Devlet dili ve refleksleriyle konuşan liberal düşkünlük
Kürt hareketinin her iki konudaki açılımı da, öz olarak burjuva demokratik talep ve önerilerdir. Kapitalizmi ve burjuva ulus devleti aşan ‘devrimci’ bir özellik taşımaları şurada dursun, kapitalizmin tarihi boyunca, onun enine ve derinlemesine gelişmesine hizmet edip bunu hızlandırıcı bir rol oynamışlar. Sosyalist proletaryanın büyük önderlerinden Lenin, burjuva ulus devletin baştan federal-kantonal bir temelde örgütlendiği Amerika ve İsviçre’de kapitalizmin gelişmesindeki hız ve etkinlikten hareketle, “ekonomik koşulları ya da yaşayış tarzı bakımından az da olsa özelliği olan, farklı bir ulusal bileşime sahip vb. bölgeler için özerklik tanımayan bir ülke modern değildir” der. Devamında, “…kapitalizmin gelişmesi için özerklik bir gerekliliktir” diye bir kez daha vurguladıktan sonra toplumların “iktisadi ve siyasi bakımlardan gelişmesinin en büyük engellerinden biri” olarak tanımladığı “bürokratik merkeziyetçi” bir idari yapılanma ve yönetim sistemi altında “…kapitalizmin geniş, etkili, hızlı ve özgür gelişiminin olanaksız olacağının, en azından son derece zorlaşacağının” altını çizer.

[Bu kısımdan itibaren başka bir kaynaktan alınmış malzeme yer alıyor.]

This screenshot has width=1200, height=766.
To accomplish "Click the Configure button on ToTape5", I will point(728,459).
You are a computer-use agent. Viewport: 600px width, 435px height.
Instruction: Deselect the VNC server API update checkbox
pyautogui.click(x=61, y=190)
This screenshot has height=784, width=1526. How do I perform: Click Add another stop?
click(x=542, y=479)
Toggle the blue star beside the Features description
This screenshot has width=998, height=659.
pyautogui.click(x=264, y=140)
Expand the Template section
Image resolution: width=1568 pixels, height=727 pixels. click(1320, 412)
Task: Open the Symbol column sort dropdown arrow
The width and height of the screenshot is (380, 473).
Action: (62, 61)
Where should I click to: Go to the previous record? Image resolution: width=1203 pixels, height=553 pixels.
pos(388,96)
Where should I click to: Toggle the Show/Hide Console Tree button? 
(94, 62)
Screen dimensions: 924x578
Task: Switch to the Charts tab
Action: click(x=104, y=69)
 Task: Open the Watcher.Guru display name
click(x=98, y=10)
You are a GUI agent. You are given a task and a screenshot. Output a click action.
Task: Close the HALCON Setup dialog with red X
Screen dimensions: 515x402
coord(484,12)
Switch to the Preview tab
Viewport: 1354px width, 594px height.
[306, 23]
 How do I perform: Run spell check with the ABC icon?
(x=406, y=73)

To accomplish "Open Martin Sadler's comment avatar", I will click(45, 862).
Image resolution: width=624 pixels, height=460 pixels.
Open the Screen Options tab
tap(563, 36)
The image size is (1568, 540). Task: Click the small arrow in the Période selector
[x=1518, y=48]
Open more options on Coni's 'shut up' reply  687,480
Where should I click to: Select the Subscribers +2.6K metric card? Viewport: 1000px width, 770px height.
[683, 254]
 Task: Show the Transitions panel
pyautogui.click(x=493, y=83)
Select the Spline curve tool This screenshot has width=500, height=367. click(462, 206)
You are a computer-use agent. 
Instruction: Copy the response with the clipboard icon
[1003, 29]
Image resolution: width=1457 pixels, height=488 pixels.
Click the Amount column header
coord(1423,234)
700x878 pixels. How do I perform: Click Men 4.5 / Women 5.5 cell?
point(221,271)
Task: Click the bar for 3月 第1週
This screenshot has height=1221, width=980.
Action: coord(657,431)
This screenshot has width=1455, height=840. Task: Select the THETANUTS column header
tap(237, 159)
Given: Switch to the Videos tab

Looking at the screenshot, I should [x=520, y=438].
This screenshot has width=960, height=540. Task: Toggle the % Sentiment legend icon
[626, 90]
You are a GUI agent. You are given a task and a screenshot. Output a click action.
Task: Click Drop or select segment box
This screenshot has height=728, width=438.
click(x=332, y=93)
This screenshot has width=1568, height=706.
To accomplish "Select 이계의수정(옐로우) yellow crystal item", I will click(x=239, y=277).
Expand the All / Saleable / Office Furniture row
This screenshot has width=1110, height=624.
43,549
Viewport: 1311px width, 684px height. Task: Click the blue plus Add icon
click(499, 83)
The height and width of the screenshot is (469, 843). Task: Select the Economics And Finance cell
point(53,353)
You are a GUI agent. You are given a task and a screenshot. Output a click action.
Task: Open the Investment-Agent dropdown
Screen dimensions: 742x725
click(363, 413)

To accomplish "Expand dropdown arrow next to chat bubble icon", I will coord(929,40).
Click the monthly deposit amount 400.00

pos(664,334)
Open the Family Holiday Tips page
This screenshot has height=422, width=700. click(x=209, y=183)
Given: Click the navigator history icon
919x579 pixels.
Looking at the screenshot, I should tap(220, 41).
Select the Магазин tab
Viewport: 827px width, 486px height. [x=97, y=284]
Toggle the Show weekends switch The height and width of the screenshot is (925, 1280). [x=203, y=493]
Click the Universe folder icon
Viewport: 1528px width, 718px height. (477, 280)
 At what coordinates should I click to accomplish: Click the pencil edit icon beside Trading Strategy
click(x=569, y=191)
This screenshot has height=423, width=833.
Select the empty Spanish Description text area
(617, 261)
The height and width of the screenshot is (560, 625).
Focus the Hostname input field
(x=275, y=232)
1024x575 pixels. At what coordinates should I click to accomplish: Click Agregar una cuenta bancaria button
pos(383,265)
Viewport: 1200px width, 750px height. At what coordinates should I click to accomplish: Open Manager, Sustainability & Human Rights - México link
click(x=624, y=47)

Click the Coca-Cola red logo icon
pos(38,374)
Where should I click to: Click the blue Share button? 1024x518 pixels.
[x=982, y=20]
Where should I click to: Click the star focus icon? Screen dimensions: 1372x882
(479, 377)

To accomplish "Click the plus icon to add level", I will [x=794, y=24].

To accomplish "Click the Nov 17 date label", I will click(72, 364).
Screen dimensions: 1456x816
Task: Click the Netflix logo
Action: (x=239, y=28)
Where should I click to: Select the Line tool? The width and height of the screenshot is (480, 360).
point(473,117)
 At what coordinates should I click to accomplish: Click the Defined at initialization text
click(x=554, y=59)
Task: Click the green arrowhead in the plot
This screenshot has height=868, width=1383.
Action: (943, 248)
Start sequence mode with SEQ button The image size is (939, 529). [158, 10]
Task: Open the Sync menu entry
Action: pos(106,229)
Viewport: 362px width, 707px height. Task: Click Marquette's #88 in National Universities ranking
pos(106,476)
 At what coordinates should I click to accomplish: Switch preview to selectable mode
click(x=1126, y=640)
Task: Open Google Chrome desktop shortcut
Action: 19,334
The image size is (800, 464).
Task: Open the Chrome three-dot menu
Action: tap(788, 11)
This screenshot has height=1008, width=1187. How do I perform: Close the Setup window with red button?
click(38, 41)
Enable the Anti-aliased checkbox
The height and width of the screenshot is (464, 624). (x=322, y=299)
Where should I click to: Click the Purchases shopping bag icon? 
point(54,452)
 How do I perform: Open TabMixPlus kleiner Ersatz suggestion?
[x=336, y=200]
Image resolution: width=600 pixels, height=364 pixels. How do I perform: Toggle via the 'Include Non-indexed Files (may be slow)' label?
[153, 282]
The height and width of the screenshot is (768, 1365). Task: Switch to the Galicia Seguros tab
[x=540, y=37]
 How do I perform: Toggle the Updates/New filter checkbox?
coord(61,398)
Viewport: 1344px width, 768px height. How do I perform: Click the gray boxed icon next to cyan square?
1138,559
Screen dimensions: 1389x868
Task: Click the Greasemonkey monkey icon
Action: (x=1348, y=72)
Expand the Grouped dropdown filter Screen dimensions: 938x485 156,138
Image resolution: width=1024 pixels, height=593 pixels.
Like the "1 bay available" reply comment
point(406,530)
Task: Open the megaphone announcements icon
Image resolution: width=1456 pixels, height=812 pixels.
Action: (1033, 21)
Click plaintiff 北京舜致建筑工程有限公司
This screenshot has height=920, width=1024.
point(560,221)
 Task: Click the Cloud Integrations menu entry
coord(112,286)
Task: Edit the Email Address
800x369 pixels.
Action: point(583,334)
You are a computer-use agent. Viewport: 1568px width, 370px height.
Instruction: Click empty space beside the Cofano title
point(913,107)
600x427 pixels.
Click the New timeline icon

Nitekim, sermayenin akışkanlığının önündeki idari ve coğrafi tüm engelleri kaldırmayı hedefleyen 1980′ler sonrasının neoliberal yeniden yapılanma sürecinde, sınıfsal varoluş biçimi ve kimliklerin yerine etnik, dinsel, bölgesel vb. farklılık ve aidiyetleri geçirerek bu temelde bir toplum ve iktidar örgütlenmesi öneren postmodern yeniden yapılanma stratejileri de bu yüzden yerelleşmeyi ve bölgeciliği teşvik eden bir yapıdadır.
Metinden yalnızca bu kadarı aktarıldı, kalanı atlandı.